TRADITION AND
MODERNITY IN
SWAMI VIVEKANANDA’S ATTITUDE
TO WOMEN
Dr. C.T. INDRA
University of Madras
It is well known that Swami Vivekananda was associated with the Renaissance in India, that he was one of the leading thinkers of the emerging new India at the turn of the century. He was regarded as a prophet who gave a clarion call to a tired nation with a hoary culture to awake, arise. A whole culture was to be reborn from servitude, lassitude and fickleness. He could rejuvenate that culture, and act as its spiritual ambassador to the West. But it is perhaps not so well known that Swami Vivekananda was deeply committed to the welfare of women. One of the overriding issues of the Indian Renaissance was the position of women in our society and the oppression women faced both at the institutional and individual levels. It is interesting to examine Swami Vivekananda’s stand on the issue of women’s rights. It reveals his deep insight into Indian culture and spiritual history, for it is they which have shaped our tradition and traditional institutions. Vivekananda’s call for liberating women is very different from the shrill cry of the Western suffragette for franchise or “liberation”. It is the result of an inclusive understanding of a whole way of life.
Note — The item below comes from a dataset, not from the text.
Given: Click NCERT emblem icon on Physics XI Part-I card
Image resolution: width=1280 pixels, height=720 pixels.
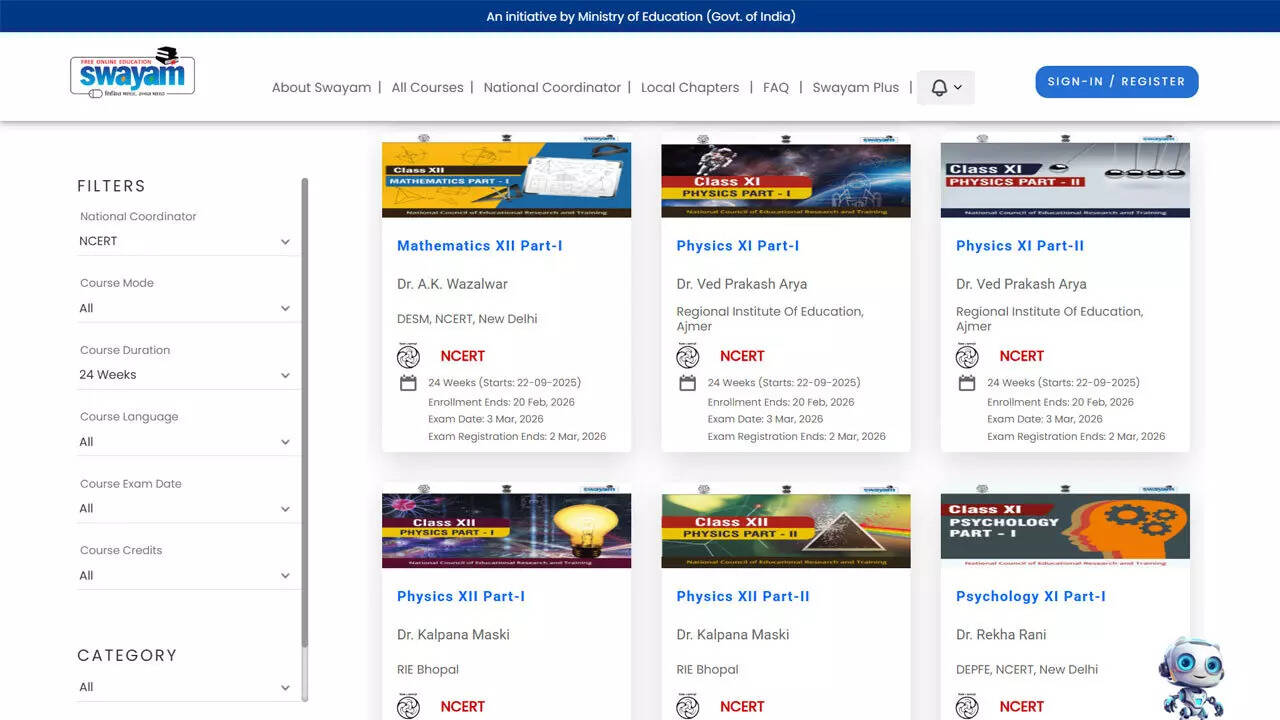Looking at the screenshot, I should click(x=687, y=356).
I base myself largely on two instances of lengthy discussion wherein Swami Vivekananda looks at the issue of women with reference to the history of Indian culture. One is a conversation with a disciple about establishing a Math for women at Belur, dated 1901, and the other an address to the American women, delivered at California in 1900. Other relevant talks, notes and reports of Swamiji’s speeches – such as “On Indian Women – their past, present and future” – will be incidentally referred to when required.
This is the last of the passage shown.